El día 12, a las dos de la tarde, todos salieron para ser desarmados; eran cinco mil seiscientos, con siete generales, doscientos oficiales y mil hombres de las fuerzas de marinería. Los americanos nunca apilan sus armas, sino que las colocan sobre caballetes de madera o, más frecuentemente, las clavan en el suelo. Esto se hizo también ahora. Se nos entregaron cuatrocientos cañones, una cantidad de municiones, cinco potentes barcos de guerra y gran cantidad de abastecimientos. Las tropas regulares que ocuparon la ciudad (a los leales no se les dejó entrar, por temor de que saquearan e insultaran a sus paisanos) se comportaron en forma decente y no se entregaron a demostraciones de júbilo. El hecho de haber recuperado para la Corona (con esta capitulación de todo el ejército americano del Sur, al precio de tan sólo doscientas cincuenta bajas entre muertos y heridos, pérdidas más o menos iguales que las del enemigo) un territorio enorme, nos llenaba a todos de satisfacción. Todas las fuerzas habían esperado que se diera la orden de ataque, lo que habría significado la embriaguez frenética de la batalla y, según antiquísima tradición, la libertad de saquear cuando fuese tomada la ciudad. Pero por esta vez me alegré de que no se hubiera llegado a eso. Estaba ya harto de sangre y detestaba la sola palabra «saqueo», que desata los instintos más brutales y odiosos del hombre.
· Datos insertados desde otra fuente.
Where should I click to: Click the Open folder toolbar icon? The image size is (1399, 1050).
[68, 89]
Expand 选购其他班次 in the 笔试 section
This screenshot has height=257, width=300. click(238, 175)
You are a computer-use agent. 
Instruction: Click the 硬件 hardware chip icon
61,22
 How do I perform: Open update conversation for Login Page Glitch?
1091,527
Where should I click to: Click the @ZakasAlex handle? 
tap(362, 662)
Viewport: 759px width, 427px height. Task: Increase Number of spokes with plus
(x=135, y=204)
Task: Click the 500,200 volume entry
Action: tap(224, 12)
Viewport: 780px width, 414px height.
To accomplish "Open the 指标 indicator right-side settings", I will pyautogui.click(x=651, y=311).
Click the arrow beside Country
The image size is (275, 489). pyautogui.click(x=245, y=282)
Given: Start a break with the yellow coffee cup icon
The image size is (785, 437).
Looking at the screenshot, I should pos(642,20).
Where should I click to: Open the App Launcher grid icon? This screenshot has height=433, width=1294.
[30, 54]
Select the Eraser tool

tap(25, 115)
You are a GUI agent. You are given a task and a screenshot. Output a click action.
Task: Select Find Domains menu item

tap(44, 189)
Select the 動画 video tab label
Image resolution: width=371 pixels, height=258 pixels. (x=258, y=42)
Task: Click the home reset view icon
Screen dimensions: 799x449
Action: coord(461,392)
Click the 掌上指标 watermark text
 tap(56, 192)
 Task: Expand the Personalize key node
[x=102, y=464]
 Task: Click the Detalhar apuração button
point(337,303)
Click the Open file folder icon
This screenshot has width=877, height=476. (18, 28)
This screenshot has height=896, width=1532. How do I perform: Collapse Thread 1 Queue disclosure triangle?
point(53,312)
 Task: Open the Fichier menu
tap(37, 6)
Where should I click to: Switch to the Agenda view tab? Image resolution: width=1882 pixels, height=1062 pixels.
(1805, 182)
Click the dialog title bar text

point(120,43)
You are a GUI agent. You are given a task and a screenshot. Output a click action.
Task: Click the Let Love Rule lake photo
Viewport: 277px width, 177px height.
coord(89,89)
Ésa fue, dicho sea de paso, la primera vez que los americanos se aventuraron a defender una ciudad contra tropas regulares; y el resultado demostró la cordura del general Washington, quien se había pronunciado en contra de tal tentativa. Es de advertir, sin embargo, que Charleston era la única ciudad de importancia en la parte sur de la Confederación, y valía la pena hacer lo posible por conservarla, y que casi diez mil americanos se acercaban con rapidez para socorrerla. Algunas de estas tropas se volvieron atrás al enterarse de la capitulación; otras fueron interceptadas y derrotadas por nuestras fuerzas de caballería. También una gran flota francesa, que conducía seis mil soldados en transportes, estaba en camino; pero al recibir la noticia, en Bermuda, se dirigió al encuentro de nuestras fuerzas del Norte.